Il ladro di bambini tristi




Recensione di Simona Vallasciani


Autore: Belinda Bauer

Editore: Marsilio

Traduttore: Fabio Zucchella

Pagine: 441

Genere: Thriller

Anno di Pubblicazione: 2018

In alcuni casi si rivela non essere tutto oro ciò che luccica, altre volte invece ottengo addirittura più di quanto mi ero immaginata. “Il ladro di bambini tristi” rientra senza dubbio nella seconda categoria.

Dopo il successo di “Blacklands” e “Negli occhi dell’assassino”, la scrittrice e sceneggiatrice britannica Belinda Bauer conclude la trilogia con un vero coup de theatre, creando un thriller che fin dalle primissime pagine, anche senza necessariamente aver letto i due capitoli precedenti, si rivela incredibilmente intrigante e capace di rimanere impresso nella mente.

Ritroviamo i personaggi che avevano caratterizzato i capitoli precedenti: Steven Lamb, il bambino sopravvissuto diventato ormai un ragazzo, Jonas Holly, il poliziotto che dopo la morte della moglie si è chiuso totalmente nel suo mondo di oscurità e depressione, e l’ispettore Richards che, dopo aver fallito la promessa fatta al collega di trovare l’assassino della moglie, cerca di riscattarsi in un nuovo complicatissimo caso che vede come fulcro il rapimento di cinque bambini. Sono spariti la figlia adolescente del guardiacaccia John Took, il figlio di una coppia di turisti, il figlio speciale del maestro Peach e due tranquille e dolci bambine.

Le vittime sembrano non avere nulla in comune a parte il fatto che il loro aguzzino, soprannominato quasi immediatamente “il Pifferaio”, li ha rapiti mentre attendevano all’interno delle auto dei genitori o di chi li aveva in custodia per lasciare al loro posto un bigliettino che riporta un inflessibile giudizio “Voi non li amate”.

In una società basata sulla caccia, dove le persone imparano fin da subito a rimboccarsi le maniche ed obbedire agli ordini dei superiori, il terrore inizia a dilagare sotto forma di una mano guantata venuta a risanare un terrificante torto e portare via ciò che hanno di più caro.

Per buona parte della lettura la narrazione è tranquilla, scorrevole e dotata di un buon stile di scrittura, tranquillità che però viene improvvisamente distrutta quando si viene catapultati all’interno del cuore oscuro della vicenda, quando il Pifferaio si rivela in tutta la sua assurda follia.

Da quel momento in poi il lettore dovrà affrontare una lunga serie di descrizioni a dir poco cruente (forse un po’ troppo, per una persona impressionabile come me) ma assolutamente imperdibili per chi è alla ricerca di veri e palpabili brividi.

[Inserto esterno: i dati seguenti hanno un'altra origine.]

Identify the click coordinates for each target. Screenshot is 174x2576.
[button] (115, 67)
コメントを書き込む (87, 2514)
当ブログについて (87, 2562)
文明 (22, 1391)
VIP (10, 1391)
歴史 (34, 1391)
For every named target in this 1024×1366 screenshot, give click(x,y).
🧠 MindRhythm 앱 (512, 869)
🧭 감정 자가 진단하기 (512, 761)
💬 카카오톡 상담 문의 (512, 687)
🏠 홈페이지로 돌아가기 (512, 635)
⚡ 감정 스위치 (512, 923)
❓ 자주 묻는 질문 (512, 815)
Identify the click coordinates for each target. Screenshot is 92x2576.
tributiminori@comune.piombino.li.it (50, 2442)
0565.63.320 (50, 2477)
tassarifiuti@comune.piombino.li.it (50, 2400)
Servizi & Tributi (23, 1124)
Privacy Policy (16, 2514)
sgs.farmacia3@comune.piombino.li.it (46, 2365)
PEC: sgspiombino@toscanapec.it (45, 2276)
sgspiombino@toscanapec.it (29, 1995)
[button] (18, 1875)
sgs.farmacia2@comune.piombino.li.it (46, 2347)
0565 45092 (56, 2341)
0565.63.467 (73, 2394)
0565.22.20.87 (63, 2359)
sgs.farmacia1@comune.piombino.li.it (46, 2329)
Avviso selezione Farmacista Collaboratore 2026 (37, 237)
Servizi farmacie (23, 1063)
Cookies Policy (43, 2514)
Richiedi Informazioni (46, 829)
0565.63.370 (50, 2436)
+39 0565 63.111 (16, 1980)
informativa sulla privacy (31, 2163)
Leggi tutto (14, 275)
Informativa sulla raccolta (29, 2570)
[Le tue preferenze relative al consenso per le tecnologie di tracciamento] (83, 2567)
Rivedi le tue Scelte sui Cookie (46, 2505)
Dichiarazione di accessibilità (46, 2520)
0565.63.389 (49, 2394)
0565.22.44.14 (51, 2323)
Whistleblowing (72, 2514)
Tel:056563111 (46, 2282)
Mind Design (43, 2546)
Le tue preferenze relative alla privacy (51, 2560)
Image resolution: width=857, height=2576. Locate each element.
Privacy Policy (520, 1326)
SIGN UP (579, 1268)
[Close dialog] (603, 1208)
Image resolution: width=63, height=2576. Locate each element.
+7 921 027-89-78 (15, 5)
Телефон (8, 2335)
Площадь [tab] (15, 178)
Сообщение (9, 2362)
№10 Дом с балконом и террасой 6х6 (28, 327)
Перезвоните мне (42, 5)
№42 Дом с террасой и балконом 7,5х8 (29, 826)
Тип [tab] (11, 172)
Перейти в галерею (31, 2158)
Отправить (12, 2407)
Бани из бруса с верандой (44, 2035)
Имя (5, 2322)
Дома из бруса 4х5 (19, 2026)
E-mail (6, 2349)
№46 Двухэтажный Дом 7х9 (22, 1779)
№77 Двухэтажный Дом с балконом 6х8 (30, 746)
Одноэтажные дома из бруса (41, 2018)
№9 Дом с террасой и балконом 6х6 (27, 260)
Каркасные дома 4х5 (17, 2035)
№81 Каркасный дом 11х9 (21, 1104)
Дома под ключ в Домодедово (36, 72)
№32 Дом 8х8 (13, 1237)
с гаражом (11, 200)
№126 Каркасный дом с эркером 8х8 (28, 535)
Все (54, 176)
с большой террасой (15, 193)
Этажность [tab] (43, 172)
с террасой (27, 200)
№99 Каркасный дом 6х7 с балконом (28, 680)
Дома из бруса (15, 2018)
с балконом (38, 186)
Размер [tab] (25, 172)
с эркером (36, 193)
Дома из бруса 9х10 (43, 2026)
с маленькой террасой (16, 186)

Una lettura che non può non sconvolgere e che scava nel profondo dell’animo umano, di tutto ciò a cui un uomo può tenere, e alle conseguenze a cui lo si porta privandolo di esso. Uno dei pochissimi thriller in cui si può addirittura arrivare a fare ciò che mai si sarebbe immaginato, ossia comprendere le azioni dell’assassino.

Belinda Bauer


È nata in Inghilterra il 24 dicembre 1962 ma è crescita prima in Sudafrica e poi a Cardiff dove ha iniziato a lavorare come giornalista e sceneggiatrice, aggiudicandosi un Bafta dedicato agli autori emergenti inglesi per la sceneggiatura di “The Locker Room”. Il suo esordio in letteratura è avvenuto nel 2009 con la pubblicazione di “Blacklands” primo romanzo della trilogia, con cui ha vinto il premio Gold Dagger assegnato alle Crime Writers’ Associasion.